On August 26, 2013, the Internal Revenue Service (IRS) and the Treasury Department finalized the portion the cost sharing regulations issued on December 16, 2011 that was reserved at the time of release. In addition to the final cost sharing regulations issued at that time, the December 2011 regulations had included certain provisions issued in the form of temporary regulations and proposed regulations. These temporary and proposed regulation provisions, designed to limit certain analytical approaches taken by taxpayers in applying the income method, have now been finalized.
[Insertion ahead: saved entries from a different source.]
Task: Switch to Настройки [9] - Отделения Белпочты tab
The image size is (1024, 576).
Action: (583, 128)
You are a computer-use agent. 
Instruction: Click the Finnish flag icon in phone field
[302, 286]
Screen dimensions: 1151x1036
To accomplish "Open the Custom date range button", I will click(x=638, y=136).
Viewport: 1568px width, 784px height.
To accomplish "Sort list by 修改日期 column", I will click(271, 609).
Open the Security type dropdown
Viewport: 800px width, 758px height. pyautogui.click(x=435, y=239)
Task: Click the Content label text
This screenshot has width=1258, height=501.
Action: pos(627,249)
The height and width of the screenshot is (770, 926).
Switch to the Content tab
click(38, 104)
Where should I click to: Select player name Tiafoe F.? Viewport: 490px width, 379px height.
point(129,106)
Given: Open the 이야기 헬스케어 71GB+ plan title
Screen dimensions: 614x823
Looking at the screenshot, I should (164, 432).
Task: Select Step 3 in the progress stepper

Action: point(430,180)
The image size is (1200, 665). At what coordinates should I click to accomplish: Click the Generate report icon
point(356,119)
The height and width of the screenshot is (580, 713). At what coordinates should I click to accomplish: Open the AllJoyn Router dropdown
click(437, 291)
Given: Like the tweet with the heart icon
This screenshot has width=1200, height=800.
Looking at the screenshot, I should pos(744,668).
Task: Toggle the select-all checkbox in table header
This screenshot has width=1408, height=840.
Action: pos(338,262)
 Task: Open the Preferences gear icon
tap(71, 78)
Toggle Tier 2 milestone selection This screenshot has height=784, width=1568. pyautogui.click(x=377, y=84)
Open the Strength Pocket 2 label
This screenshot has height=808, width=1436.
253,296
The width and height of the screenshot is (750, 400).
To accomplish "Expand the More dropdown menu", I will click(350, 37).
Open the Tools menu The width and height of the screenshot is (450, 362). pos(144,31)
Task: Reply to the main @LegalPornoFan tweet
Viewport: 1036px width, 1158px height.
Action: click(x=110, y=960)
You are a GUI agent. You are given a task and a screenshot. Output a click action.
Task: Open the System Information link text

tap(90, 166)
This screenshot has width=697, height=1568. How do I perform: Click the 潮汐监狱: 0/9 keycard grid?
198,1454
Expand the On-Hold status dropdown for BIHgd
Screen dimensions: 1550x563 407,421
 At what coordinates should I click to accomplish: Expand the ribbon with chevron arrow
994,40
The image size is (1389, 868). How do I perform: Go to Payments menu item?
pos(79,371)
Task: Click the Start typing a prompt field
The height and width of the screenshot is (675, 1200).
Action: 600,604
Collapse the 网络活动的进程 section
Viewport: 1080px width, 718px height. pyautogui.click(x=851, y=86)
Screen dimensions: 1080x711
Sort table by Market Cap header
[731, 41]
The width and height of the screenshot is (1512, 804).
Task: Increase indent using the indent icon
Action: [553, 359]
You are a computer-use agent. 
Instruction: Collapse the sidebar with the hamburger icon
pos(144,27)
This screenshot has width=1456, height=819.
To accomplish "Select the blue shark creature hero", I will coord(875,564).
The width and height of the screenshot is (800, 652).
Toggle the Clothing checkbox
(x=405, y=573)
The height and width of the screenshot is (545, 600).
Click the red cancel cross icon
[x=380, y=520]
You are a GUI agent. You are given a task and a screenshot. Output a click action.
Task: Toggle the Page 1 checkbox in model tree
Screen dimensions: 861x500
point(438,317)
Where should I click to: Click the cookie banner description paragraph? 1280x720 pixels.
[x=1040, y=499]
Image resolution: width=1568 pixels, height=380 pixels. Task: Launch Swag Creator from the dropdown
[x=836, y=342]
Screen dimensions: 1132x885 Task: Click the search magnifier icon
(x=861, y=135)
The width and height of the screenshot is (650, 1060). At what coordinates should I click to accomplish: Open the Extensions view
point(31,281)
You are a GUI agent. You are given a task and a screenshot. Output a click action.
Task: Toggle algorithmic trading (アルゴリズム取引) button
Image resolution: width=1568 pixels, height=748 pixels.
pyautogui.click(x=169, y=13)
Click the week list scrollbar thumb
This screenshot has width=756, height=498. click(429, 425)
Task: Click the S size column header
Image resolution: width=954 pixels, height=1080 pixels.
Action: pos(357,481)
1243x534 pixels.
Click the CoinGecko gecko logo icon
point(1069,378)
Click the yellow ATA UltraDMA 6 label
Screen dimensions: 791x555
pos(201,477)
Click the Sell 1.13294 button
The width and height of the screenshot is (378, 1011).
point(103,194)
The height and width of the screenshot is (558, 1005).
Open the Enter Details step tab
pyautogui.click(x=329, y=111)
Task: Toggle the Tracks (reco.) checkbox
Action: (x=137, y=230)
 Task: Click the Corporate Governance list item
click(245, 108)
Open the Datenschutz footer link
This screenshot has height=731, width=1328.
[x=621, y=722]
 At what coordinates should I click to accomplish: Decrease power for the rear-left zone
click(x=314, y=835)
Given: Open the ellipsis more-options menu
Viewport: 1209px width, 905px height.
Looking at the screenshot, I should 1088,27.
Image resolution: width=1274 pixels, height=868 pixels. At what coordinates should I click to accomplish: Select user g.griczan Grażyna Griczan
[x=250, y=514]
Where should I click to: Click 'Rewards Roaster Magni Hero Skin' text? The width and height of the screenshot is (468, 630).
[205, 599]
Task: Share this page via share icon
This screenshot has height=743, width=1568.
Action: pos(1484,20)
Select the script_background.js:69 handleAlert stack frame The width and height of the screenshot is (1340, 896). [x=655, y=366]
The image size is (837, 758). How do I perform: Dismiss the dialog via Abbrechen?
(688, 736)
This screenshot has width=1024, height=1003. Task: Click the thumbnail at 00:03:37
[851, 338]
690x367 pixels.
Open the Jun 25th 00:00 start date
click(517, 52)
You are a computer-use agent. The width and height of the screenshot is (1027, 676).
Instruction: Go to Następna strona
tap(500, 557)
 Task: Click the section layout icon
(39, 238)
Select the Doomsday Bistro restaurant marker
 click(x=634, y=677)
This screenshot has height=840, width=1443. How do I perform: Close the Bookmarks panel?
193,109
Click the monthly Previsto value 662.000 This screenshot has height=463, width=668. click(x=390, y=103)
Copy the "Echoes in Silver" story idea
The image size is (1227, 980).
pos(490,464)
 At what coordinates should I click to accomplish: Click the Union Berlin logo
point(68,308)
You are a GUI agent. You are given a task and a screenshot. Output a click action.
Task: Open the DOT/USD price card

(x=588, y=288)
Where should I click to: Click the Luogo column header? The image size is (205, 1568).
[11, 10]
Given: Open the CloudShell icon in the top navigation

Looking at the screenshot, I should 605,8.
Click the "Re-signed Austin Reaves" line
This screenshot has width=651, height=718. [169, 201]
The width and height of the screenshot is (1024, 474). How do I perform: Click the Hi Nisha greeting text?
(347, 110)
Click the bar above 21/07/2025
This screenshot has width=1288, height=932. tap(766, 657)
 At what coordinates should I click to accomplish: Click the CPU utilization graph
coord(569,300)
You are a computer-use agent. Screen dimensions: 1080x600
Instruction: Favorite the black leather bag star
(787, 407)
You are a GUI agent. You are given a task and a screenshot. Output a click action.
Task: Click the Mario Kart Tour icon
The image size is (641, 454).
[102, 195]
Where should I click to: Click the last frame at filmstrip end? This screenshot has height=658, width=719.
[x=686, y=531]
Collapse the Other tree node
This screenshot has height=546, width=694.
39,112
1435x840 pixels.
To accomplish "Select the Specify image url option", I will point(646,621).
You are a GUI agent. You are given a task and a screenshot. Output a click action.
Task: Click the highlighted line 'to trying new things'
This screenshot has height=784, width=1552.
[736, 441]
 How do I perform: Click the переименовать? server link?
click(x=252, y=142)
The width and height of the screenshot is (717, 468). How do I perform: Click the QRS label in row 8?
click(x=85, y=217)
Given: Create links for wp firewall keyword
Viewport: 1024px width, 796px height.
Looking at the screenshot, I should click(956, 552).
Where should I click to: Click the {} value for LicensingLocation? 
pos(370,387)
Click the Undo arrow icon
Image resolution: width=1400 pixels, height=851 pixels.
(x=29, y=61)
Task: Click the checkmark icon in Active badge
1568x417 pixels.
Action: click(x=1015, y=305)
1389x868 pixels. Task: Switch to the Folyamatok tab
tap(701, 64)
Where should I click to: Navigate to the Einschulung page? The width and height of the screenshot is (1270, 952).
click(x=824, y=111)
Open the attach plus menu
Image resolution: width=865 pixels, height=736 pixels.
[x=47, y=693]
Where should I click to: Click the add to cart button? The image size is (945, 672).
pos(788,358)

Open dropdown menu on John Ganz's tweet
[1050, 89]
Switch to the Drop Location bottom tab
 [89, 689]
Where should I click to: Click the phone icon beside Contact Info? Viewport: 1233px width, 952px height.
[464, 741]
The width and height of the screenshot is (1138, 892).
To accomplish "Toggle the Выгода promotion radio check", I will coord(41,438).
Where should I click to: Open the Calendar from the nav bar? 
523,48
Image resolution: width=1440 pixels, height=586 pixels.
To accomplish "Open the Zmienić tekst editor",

Our PKN Alert issued on December 21, 2011, previously summarized and discussed these regulations.
The newly finalized regulations provide additional guidance and testing around the selection and use of discount rates under an income method analysis. The stated intent of this guidance is to address what the IRS views to be ""unreasonable positions"" taken by taxpayers in relation to the selection of discount rates under the income method and resultant ""material distortions and . . . potential for [platform contribution transaction] payments not in accordance with the arm's length standard.""
From a practical perspective, taxpayers that engage in cost sharing platform contribution transactions (PCTs) can expect that their selection of discount rates, a central parameter in an income method analysis, will be subject to additional scrutiny and tests. The likely consequences are an additional compliance burden for taxpayers along with a greater possibility of disputes.